Author: | Wojciech Muła |
---|---|
Added on: | 2016-12-22 |
There is an array of 64-bit values, we want to find the first bit set; the array is sparse.
The obvious scalar solution scans whole array. For the first non-zero word it calculates position of the first bit within the word (using the instruction bsf or tzcnt) and returns the appropriate value.

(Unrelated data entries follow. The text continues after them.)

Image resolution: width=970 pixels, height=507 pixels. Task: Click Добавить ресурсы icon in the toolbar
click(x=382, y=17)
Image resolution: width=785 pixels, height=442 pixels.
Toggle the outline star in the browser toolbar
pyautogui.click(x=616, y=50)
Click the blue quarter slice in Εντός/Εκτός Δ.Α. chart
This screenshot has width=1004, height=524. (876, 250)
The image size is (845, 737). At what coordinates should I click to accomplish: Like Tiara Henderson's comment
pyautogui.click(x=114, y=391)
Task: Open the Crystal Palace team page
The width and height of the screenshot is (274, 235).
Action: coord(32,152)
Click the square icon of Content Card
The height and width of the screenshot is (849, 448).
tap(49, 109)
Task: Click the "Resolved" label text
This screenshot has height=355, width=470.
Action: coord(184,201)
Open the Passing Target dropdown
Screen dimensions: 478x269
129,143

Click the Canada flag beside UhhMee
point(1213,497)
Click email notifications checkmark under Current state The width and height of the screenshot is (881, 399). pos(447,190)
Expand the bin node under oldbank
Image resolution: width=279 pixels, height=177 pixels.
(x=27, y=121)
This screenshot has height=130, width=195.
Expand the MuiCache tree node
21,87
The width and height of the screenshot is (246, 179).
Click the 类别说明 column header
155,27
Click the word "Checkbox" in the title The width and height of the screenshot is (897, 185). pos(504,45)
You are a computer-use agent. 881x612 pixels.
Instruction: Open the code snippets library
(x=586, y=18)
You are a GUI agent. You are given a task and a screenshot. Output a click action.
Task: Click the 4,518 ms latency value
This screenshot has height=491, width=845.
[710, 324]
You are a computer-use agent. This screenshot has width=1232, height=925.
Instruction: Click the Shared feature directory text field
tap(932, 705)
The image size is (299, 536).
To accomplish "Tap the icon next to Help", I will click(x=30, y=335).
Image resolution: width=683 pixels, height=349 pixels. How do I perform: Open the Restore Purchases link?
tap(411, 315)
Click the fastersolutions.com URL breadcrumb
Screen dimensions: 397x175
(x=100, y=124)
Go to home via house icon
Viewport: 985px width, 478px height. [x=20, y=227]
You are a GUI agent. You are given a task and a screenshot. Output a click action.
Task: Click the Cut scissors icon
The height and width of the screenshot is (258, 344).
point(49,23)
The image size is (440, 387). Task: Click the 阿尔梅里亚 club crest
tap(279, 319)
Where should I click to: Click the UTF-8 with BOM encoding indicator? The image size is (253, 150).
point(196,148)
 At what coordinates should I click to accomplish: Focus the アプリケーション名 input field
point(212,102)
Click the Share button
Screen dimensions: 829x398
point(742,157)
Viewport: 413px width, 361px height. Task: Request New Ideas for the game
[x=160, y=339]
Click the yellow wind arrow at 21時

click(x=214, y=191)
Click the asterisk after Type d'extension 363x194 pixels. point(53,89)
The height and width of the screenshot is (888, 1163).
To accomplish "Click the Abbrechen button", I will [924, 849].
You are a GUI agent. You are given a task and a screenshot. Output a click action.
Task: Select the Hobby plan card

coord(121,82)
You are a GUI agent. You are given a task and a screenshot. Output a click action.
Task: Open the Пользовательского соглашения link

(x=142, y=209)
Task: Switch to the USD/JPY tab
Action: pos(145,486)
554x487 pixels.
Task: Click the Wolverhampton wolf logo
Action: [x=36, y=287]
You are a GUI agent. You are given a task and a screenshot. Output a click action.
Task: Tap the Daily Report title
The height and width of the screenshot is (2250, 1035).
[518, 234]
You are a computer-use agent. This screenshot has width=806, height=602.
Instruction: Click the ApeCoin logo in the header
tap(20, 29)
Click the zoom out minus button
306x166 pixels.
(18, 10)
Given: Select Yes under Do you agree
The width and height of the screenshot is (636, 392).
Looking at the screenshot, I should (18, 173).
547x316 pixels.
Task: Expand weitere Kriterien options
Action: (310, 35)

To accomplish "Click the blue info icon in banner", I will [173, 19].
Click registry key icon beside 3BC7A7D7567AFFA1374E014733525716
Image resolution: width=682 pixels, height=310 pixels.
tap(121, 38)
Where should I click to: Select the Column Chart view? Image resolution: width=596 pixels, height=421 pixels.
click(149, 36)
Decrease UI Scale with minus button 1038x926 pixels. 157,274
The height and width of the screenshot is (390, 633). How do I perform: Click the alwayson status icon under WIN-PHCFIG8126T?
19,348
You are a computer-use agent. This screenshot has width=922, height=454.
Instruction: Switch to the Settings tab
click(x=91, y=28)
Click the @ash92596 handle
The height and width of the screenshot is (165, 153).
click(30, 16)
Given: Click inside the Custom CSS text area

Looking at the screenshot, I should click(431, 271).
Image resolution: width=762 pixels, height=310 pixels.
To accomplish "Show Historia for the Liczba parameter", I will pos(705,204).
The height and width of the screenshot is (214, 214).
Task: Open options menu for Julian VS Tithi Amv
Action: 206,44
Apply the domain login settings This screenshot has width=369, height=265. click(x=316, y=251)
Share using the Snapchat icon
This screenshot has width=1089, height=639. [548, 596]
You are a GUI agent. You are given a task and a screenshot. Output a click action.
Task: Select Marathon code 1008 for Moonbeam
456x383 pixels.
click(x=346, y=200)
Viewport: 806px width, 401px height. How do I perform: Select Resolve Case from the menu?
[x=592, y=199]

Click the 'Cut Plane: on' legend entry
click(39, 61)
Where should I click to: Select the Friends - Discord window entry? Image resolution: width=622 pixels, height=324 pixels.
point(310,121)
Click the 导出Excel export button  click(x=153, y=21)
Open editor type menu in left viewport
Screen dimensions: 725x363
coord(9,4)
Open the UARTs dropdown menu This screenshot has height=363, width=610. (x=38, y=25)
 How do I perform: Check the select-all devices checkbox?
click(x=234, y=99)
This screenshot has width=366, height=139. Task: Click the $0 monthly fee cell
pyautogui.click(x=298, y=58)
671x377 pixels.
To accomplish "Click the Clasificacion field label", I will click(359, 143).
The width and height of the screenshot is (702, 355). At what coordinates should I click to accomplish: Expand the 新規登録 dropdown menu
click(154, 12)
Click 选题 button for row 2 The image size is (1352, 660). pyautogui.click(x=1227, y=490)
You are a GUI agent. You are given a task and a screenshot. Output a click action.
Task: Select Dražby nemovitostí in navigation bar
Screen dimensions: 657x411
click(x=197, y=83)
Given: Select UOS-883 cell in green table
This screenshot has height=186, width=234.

uint64_t scalar_bfs(const uint64_t* data, size_t n) { for (size_t i=0; i < n; i++) { if (data[i]) { return i * 64 + bfs(data[i]); } } return -1; }
The AVX512 solution minimizes number of branches by searching non-zero word in an register. When comparison's result is non-zero, we locate which word of the register it is, and process this word in the same way as the scalar version.
uint64_t avx512f_bfs(const uint64_t* data, size_t n) { const size_t chunks = n / 8; const size_t tail = n % 8; for (size_t i=0; i < chunks; i++) { const __m512i v = _mm512_loadu_si512((const __m512i*)(data + i * 8)); const uint32_t m = _mm512_cmpneq_epi64_mask(v, _mm512_setzero_si512()); if (m) { const size_t index = bfs(m) + 8*i; return index * 64 + bfs(data[index]); } } // process tail // ... return -1; }
A test program was compiled by GCC 5.3.0 and run on Knights Landing processor, model 7210.
The program clears the array of 64-bit words and set the last bit in the last word.
size [64-bit words] | cycles per word | speed-up | |
---|---|---|---|
scalar | AVX512 | ||
8 | 4.88 | 3.25 | 1.50 |
16 | 4.06 | 2.44 | 1.66 |
32 | 3.66 | 1.22 | 3.00 |
64 | 3.25 | 1.02 | 3.19 |
128 | 3.15 | 0.91 | 3.46 |
256 | 3.10 | 0.76 | 4.08 |
512 | 3.05 | 0.69 | 4.42 |
1024 | 3.02 | 0.66 | 4.58 |
Test programs are available on github.